In countless movies, computers play a starring role. Some talk in synthesized voices; others write a stream of words on a screen. Some manage spaceships; others, the “brains” of robots, manage their own “bodies.” People converse with them, are understood by them, exchange information and greetings with them.

Much of this is still science fiction. But real computers advise lawyers on relevant cases, doctors on diagnoses, engineers on the state of atomic reactors. Both the fantasy and the fact would have astonished our grandpar­ents. Their grandparents might have thought that this could only be achieved by magic. Yet most of us are getting used to it, taking the silicon age for granted.
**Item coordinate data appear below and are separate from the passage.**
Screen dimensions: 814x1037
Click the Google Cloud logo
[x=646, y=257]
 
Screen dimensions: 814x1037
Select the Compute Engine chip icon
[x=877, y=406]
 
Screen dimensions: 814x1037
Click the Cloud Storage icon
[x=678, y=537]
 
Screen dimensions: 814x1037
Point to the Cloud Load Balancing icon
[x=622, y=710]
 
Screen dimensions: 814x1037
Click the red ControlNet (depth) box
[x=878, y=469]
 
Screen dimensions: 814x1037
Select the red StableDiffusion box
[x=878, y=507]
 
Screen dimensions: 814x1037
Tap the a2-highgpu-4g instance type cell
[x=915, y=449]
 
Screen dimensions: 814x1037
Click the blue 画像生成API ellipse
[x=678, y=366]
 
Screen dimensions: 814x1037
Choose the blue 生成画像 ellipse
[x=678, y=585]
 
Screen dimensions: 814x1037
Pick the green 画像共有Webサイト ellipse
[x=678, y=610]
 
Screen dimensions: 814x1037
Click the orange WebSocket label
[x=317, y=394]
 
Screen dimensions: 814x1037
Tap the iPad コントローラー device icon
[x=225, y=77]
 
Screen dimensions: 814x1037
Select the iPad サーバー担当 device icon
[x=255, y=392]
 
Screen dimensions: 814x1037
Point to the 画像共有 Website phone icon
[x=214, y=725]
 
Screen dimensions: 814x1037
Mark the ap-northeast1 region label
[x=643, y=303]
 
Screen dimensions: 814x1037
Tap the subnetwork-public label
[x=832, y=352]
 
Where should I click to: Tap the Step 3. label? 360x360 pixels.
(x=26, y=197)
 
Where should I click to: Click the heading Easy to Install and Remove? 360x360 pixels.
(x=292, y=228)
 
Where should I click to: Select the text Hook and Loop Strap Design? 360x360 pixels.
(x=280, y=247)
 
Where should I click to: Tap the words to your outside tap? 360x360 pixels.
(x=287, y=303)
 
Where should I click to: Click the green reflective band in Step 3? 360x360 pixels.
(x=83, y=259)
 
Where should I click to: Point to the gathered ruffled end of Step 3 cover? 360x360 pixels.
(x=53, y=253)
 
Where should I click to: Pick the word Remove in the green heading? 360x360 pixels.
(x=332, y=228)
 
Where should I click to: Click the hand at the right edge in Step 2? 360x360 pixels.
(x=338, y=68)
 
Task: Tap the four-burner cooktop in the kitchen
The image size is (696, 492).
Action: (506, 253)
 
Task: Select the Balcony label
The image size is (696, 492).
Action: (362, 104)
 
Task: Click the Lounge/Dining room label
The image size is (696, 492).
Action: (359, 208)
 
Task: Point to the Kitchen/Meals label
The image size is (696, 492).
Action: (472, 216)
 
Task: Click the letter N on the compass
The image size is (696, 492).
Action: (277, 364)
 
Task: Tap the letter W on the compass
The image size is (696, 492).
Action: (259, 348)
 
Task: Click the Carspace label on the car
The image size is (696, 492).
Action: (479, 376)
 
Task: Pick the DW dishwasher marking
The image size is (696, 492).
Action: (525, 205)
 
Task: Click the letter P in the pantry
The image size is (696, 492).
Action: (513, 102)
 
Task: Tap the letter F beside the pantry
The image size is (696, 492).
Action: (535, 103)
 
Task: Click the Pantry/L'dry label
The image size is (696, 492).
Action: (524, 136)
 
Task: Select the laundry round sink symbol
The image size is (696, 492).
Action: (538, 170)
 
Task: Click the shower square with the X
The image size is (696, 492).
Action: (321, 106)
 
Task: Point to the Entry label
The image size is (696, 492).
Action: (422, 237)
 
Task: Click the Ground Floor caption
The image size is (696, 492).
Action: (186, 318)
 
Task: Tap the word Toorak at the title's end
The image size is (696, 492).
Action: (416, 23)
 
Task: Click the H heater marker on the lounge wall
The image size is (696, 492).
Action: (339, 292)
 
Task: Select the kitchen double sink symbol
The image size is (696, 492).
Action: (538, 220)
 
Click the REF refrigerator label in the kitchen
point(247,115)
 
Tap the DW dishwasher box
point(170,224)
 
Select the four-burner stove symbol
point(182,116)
Still, a suspicion remains. We human beings have always thought of ourselves as special. We all assume some contrast between the world of material things and the world of spiritual things. If the computer really is a “material mind,” then not only must we rethink this distinction, but we have broken it with our own creations. We should be careful to avoid such an important conclusion until we have really thought it through. However natural it seems to take it for granted that computers can think and act, then, we shouldn't just assume it. In philosophy we often find that what we normally take for granted—the “commonsense” point of view—gets in the way of a proper understanding of the issues. So let's see if the way I spoke about computers in the first paragraph is accurate.

I said that they talk. But do they really talk in the sense that people do? It isn't enough to say that they produce something that sounds like speech. Tape recorders do that, but they don't talk. When people talk they mean something by what they say. To mean something, they need to be able to understand sentences.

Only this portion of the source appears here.